Le tane fiscali

Nuova lista dell’Unione di nazioni dove le tasse le si pagano meno che altrove. Non sono comprese Irlanda, Olanda, Malta, Lussemburgo e Cipro. I paradisi fiscali nel cuore dell’Ue – afferma Oxfam – raccolgono oltre un terzo dei 600 miliardi di dollari che le multinazionali hanno trasferito nei paradisi fiscali nel 2015. L’evasione e l’elusione fiscale delle grandi aziende ha fatto sì che Francia, Spagna, Italia e Germania non incassassero circa 35 mila milioni di euro di tasse

 

Sembra che l’espressione “paradiso fiscale” sia un semplice errore di traduzione. Interpretando erroneamente l’originale inglese tax haven (e haven si può tradurre come “porto”, “rifugio” o “asilo”), qualcuno ha capito invece heaven, cioè “paradiso”, ma la sua interpretazione ha avuto incredibile successo. Di solito in questo modo talvolta errato entrano a far parte della lingua comune i nuovi termini e le nuove espressioni. Che si chiami “rifugio”, però, sembrerebbe più adatto di “paradiso”, se restiamo ancorati al concetto sottostante. Tra le tante definizioni che si leggono in giro, forse quelle che puntano sul significato di “tana” si avvicinano di più alla realtà. Sì, perché dalle tante “tane fiscali” oggi esistenti nel mondo si cerca di far uscire i soldi ivi “nascosti” da persone o società che non hanno scrupoli nel praticare sia l’evasione sia l’elusione fiscale.

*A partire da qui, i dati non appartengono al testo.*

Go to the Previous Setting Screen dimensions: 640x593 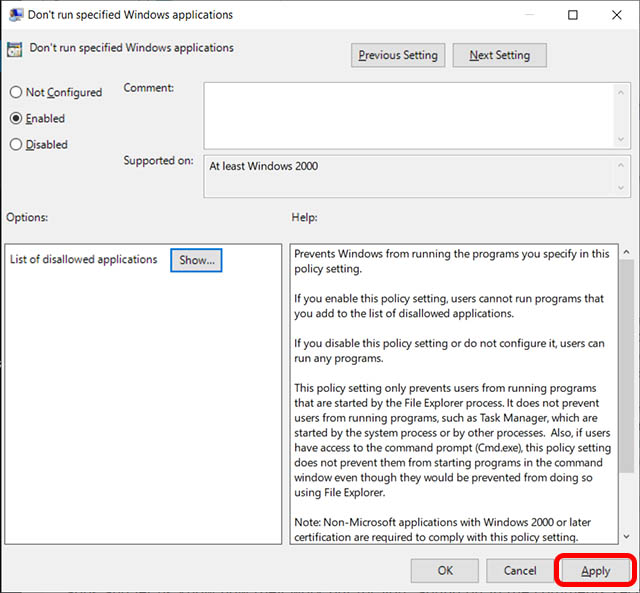pos(398,55)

Di solito pensiamo a questi posti come a piccoli Paesi e altri territori che mediante questi meccanismi attirano ricchezza straniera. In tanti casi sono in effetti “paradisiache” isole dei Caraibi e del Pacifico. Ma c’è di più, e sono tanti. Due anni fa l’Unione europea rese pubblica la sua prima lista nera dei paradisi fiscali. Prima ogni Paese ne adoperava una propria, ma ci voleva un certo sforzo per mettersi d’accordo. Quella lista, però, uscì condizionata da criteri politici, a dire degli esperti in materia. Difatti, accanto alla lista nera ve n’era un’altra invece piuttosto grigia, composta da oltre 40 Paesi ai quali si consigliava di riesaminare la propria conformità con la trasparenza, le giuste tasse o le misure contro l’elusione fiscale che si erano impegnati a rispettare. José María Mollinedo, tecnico del Ministero delle finanze spagnolo, denunciava allora che quella lista nera «non riflette i Paesi i cui regimi fiscali danneggiano le basi imponibili dell’imposta sulle società del resto degli Stati membri dell’Ue, causando milioni di perdite, com’è il caso dei Paesi Bassi, dell’Irlanda o del Lussemburgo».

L’Ue prevede pubblicare la settimana prossima una nuova lista nera e aggiornata dei paradisi fiscali, e di nuovo si sono alzate voci critiche contro i criteri di elaborazione. È il caso dell’ong Oxfam, che proprio ieri ha presentato il suo ultimo rapporto sui paradisi fiscali. Tra le diverse osservazioni del report, sorprende la coincidenza con quelle di Mollinedo di due anni fa, e denuncia come nella lista non ci saranno cinque Paesi comunitari: Malta e Cipro oltre ai tre precedenti. «I paradisi fiscali nel cuore dell’Ue – afferma Oxfam – raccolgono oltre un terzo dei 600 miliardi di dollari che le multinazionali hanno trasferito nei paradisi fiscali nel 2015». E aggiunge: «L’evasione e l’elusione fiscale delle grandi aziende ha fatto sì che Francia, Spagna, Italia e Germania non incassassero circa 35 mila milioni di euro di tasse». Johan Langeroc, autore del rapporto, assicura che «l’Ue impone le sue regole al mondo esterno, ma all’interno dell’Ue ci sono molte pratiche fiscali dannose che sono tuttavia legittimate».